Quoted passage section start
Fair Value Measurements

Date recorded:

Day One Gain or Loss

The Board discussed whether, and if so, in what circumstances, to require the recognition of a day one gain or loss resulting from a fair value measurement. The staff reviewed the Board's tentative decisions made between June 2008 and October 2008 as a way of prefacing the discussion.

The staff presented its analysis about whether to require the recognition of day one gains or losses even when a fair value measurement is derived using unobservable inputs. With respect to initial recognition, this analysis was characterised at a high level as:

  • Approach 1: Prohibit day one gains or losses in all circumstances.
  • Approach 2: Require day one gains or losses in some circumstances, such as when the initial fair value measurement is based entirely on observable market inputs (the current IAS 39 approach).
  • Approach 3: Require day one gains or losses in all circumstances, including when the initial fair value measurement is derived using unobservable inputs (the SFAS 157 approach).

The staff argued for Approach 3, noting that it was consistent with the Board's tentative decision to define fair value as a current exit price, and acknowledged that day one gains or losses were a direct consequence of a current exit price measurement objective. The Board was reminded that the working assumption that 'entry fair value equals exit fair value' applied in the situation of a transaction involving an identical asset in the same market on the same day.

In the wide-ranging debate that followed, it was clear that none of the Board was in favour of Approach 1, but favoured variants of Approach 2 ('Approach 2-plus') or Approach 3 ('Approach 3 with restrictions'). For example, some Board members would want any model being used in conjunction with non-observable inputs ('Level 3 inputs') to be 'calibrated' to the inputs being used, such that it was consistent with those inputs.
Quoted passage section end
Recorded data section start
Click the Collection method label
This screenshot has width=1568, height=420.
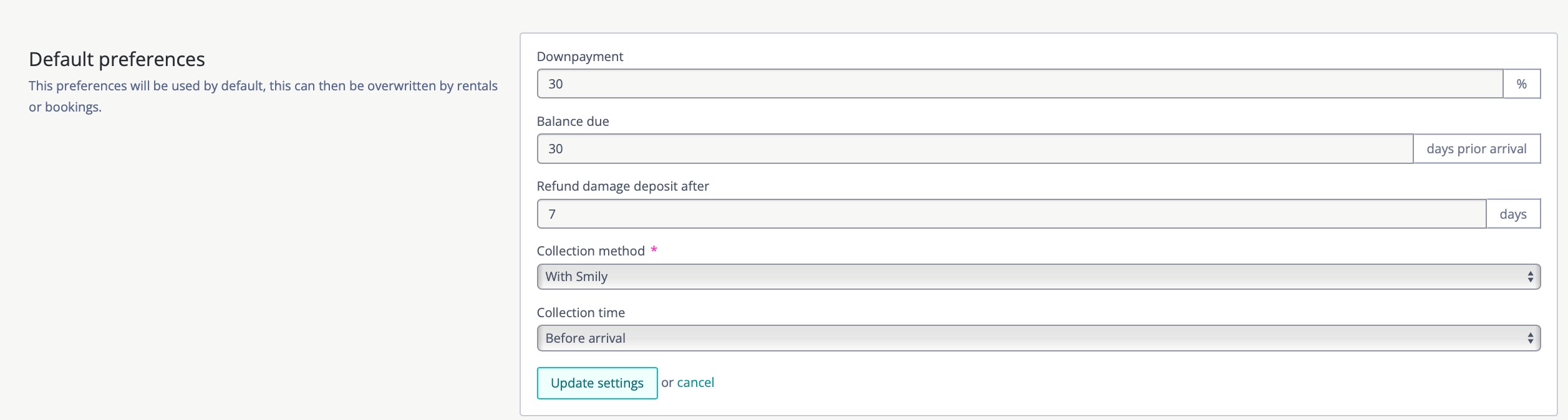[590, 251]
Recorded data section end
Recorded data section start
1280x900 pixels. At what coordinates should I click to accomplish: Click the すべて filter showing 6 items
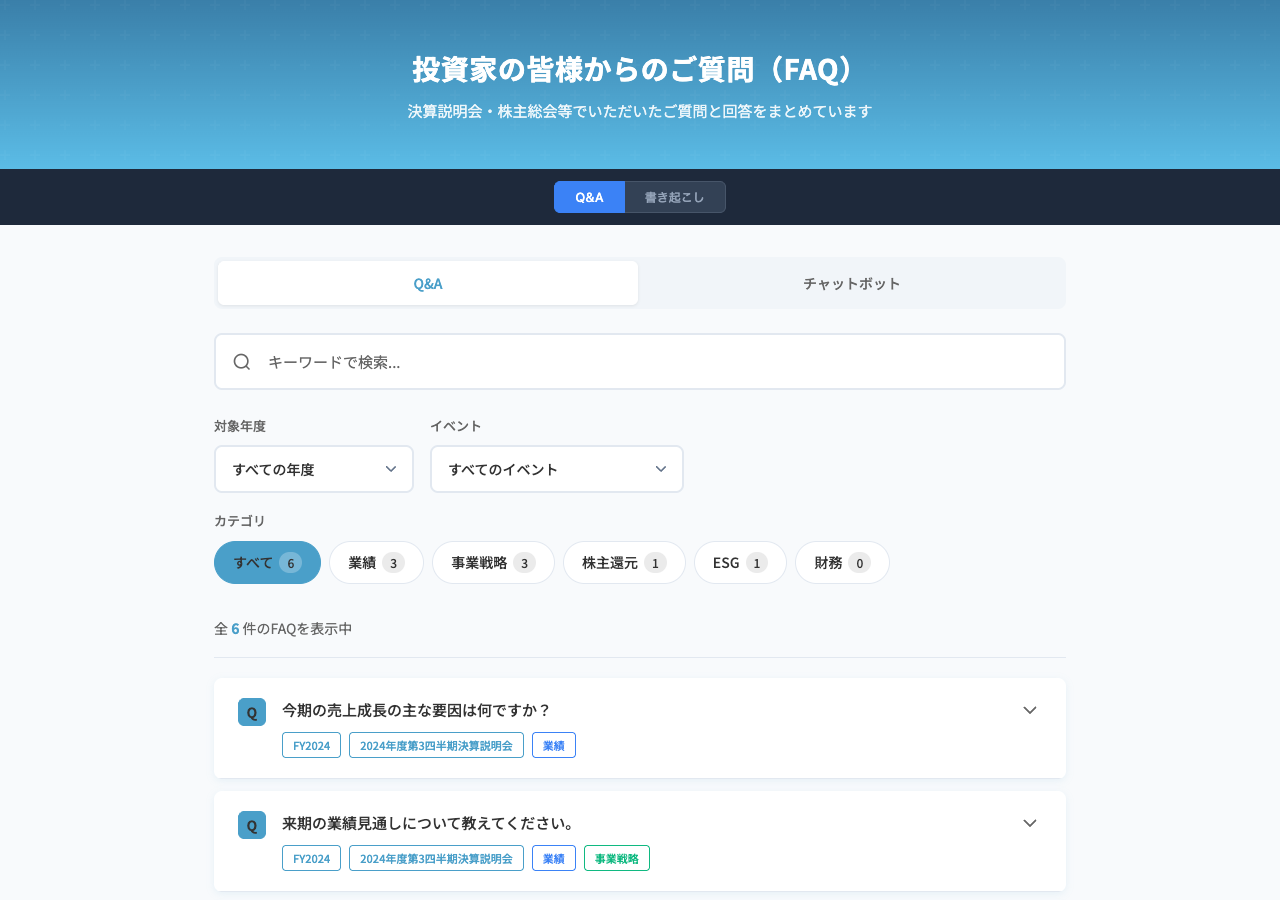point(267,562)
Recorded data section end
• _Task list_
1. Update the fair value measurements text from "Fair Value Measurements" and going on through "prefacing the discussion.", changing "prefacing" to "opening".
2. Carry the fair value measurements text forward, picking up right after its last sentence.

• _Task-by-task results_
1.
Fair Value Measurements

Date recorded:

Day One Gain or Loss

The Board discussed whether, and if so, in what circumstances, to require the recognition of a day one gain or loss resulting from a fair value measurement. The staff reviewed the Board's tentative decisions made between June 2008 and October 2008 as a way of opening the discussion.

2.
Subsequent Measurement

Although subsequent measurement was not discussed in detail, it was noted that issues surrounding subsequent measurement were more acute for financial items than for non-financial assets (for which IFRS does not usually require fair value for subsequent measurement-other than investment property and biological assets).

No firm decisions were made, but the staff acknowledged that the debate had given them enough direction to enable them to make progress on this issue.

Next steps

The Board expects to discuss the following topics in the near future:

  • principal (or most advantageous) market;
  • the valuation premise (that is, in-use or in-exchange);
  • defensive value;
  • valuation of liabilities (including non-performance risk and whether liabilities should be measured on a transfer basis or settlement basis); and
  • fair value measurement disclosures.

The Board will also discuss a staff assessment of which fair value measurements in current IFRSs should be included or excluded from the scope of an IFRS on fair value measurement.